It doesn't bother me. Sometimes, chatter about what seems to be nothing turns into a really good conversation about things that matter to people. The talk of today's weather could become a conversation about bees or plants or memories of good days gone by or hopes for things yet to be. Sometimes chatter is just chatter. But that's OK, too. People need to make connections, small or large.


----------



## Cephalonimbus (Dec 6, 2010)

Sometimes.

I had a surprisingly nice chat with a stranger a few days ago... some kid asked me for a cigarette (and called me sir, so i immediately felt very old XD), but he turned out to be a cool dude and we ended up talking for 10-15 minutes.

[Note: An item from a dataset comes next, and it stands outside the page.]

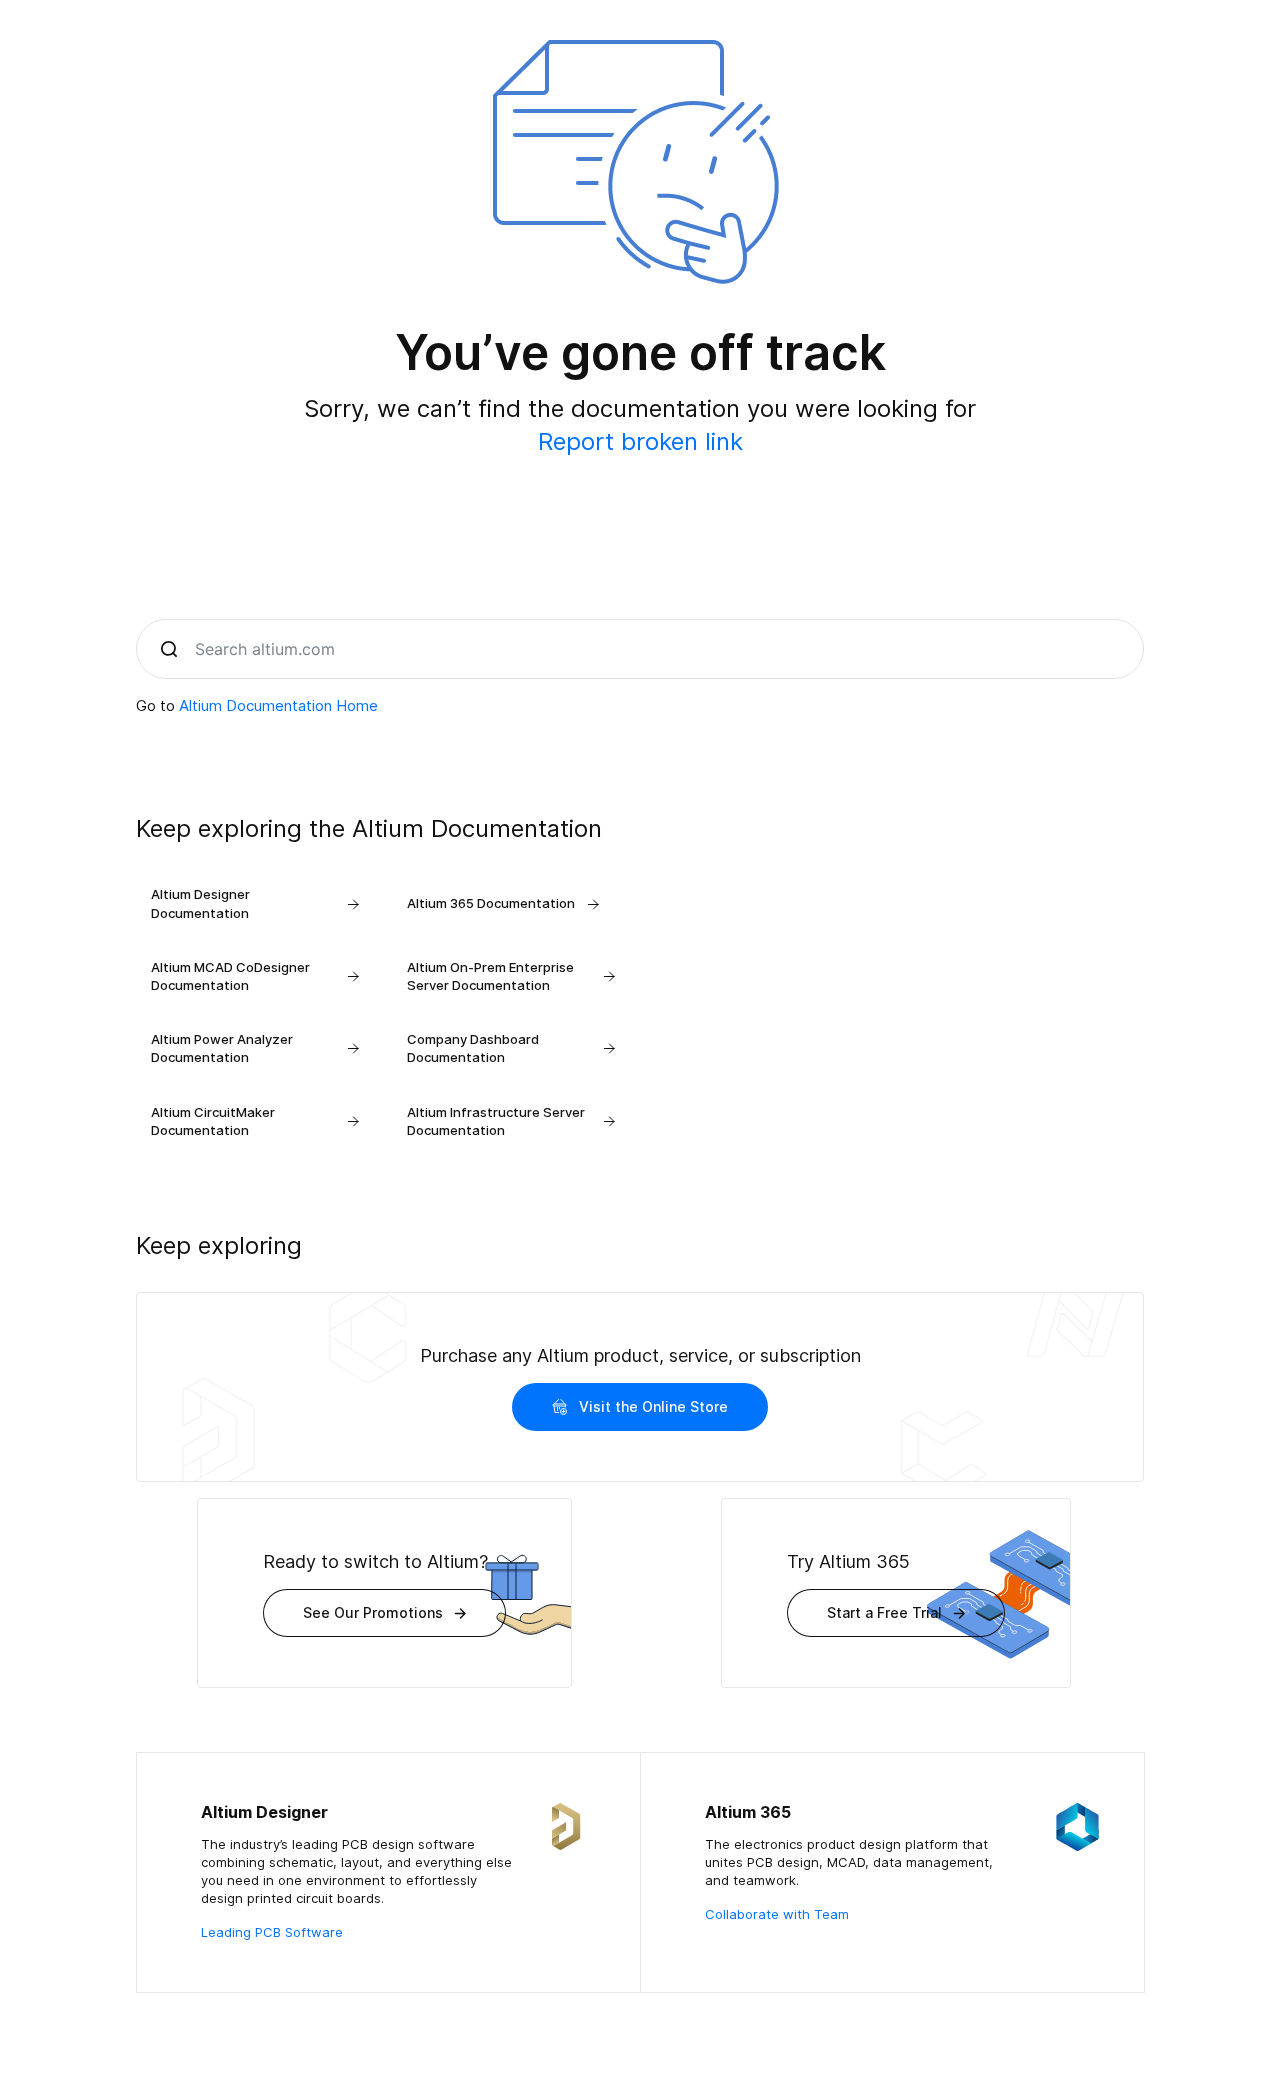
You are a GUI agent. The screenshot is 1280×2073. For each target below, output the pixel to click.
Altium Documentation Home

I guess it just depends on how i'm feeling, and whether or not we can find some common ground fast enough so we don't have to be talking about things that interest neither of us. But that doesn't mean things have to get super deep either.


----------



## Promethea (Aug 24, 2009)

Sometimes its worth seeing if it's going to go somewhere.


----------



## Everyday Ghoul (Aug 4, 2009)

If I'm honest, I love any and every opportunity, excuse, whatever to talk to another person. I love interaction and I am starved for it. That being said, I pity anyone who attempts small talk with me, right now. Since this manic episode has started, I cannot shut up, once I start. To make matters even better, I talk so fast and I'm so animated while doing so, I look like a Jack Russel on crack.


----------



## JackCoates (Mar 1, 2013)

I tend to enjoy it but it just depends on when, where and who with.


----------



## NChSh (Jan 2, 2013)

I hate small talk with a passion. When I'm not lecturing or instructing (which I thoroughly enjoy), I need some sort of connection with a person for conversation to be pleasant. I love to talk and love interacting with people, but small talk always seems forced.


----------



## Nowhere Man (Apr 22, 2012)

Only when I'm drunk enough.


----------



## Maru the Gingerhead (Apr 25, 2013)

I don't mind friendly small-talk at all, unless the conversation involves gossip.


----------



## bobdaduck (Apr 24, 2010)

if 90% of the population detests small talk, it seems logical that small talk would not exist.


----------



## Vines (Sep 27, 2011)

oh wow, i'm somewhat surprised by these results. i voted for disliking it,but didn't suspect so many would share that point of view,especially not nearly 90% of people... how odd then that smalltalk is so common and sometimes difficult to avoid


----------



## MooseAndSquirrel (Apr 10, 2012)

This (Ralphie) pretty much sums up what I think of small talk...


----------



## Saira (Feb 2, 2012)

So, nobody likes small talk, but we still constantly insist on it? Is it really that necessary for normal conversation, then?


----------



## Sara62097 (May 16, 2013)

I view small talk as a meaningless conversation with someone I don't or barely know.
That sounds worse than ripping apart butterfly wings :bored:

Now, if I were talking causally with a friend or high-leveled acquaintance then I wouldn't mind it and if I were in the right mood may quite enjoy it.


----------



## ForsakenMe (Aug 30, 2010)

I dislike it. I'm more of a deep-in-a-serious-conversation type of gal.


----------



## DandyAndCheese (Nov 16, 2012)

But... but... I like it :sad:
Why does everything always have to be meaningful.
I love talking about useless and stupid stuff...
:sad:


----------



## AccioCookies (May 12, 2013)

I kind of enjoy small talk. You can pick up on things about people that you're around regularly even with simple banter. People I don't know are generally another story and unfortunately tend to latch on and not let go. This has led to a general hatred of airplanes. Really, lady? I love that you're going to see your daughter who you haven't gotten on with for the last ten years, but I'd really like to hide in my book right now, thanks.


----------



## athenaowl (Apr 22, 2013)

I loathe small talk. It is tedious and annoying and I find that it rarely serves any purpose (that I can detect). I prefer talking about focused subjects.


----------



## Bluity (Nov 12, 2012)

I dislike small talk because it's usually stating the obvious: "It's raining today, isn't it?" Well no shit. But I do acknowledge that it can close the gap between strangers while still maintaining distance. Its a way to keep the atmosphere positive without getting too deep. I wouldn't appreciate strangers asking me about my views on abortion, politics, genocide in Africa, etc when they sit next to me on a train.


----------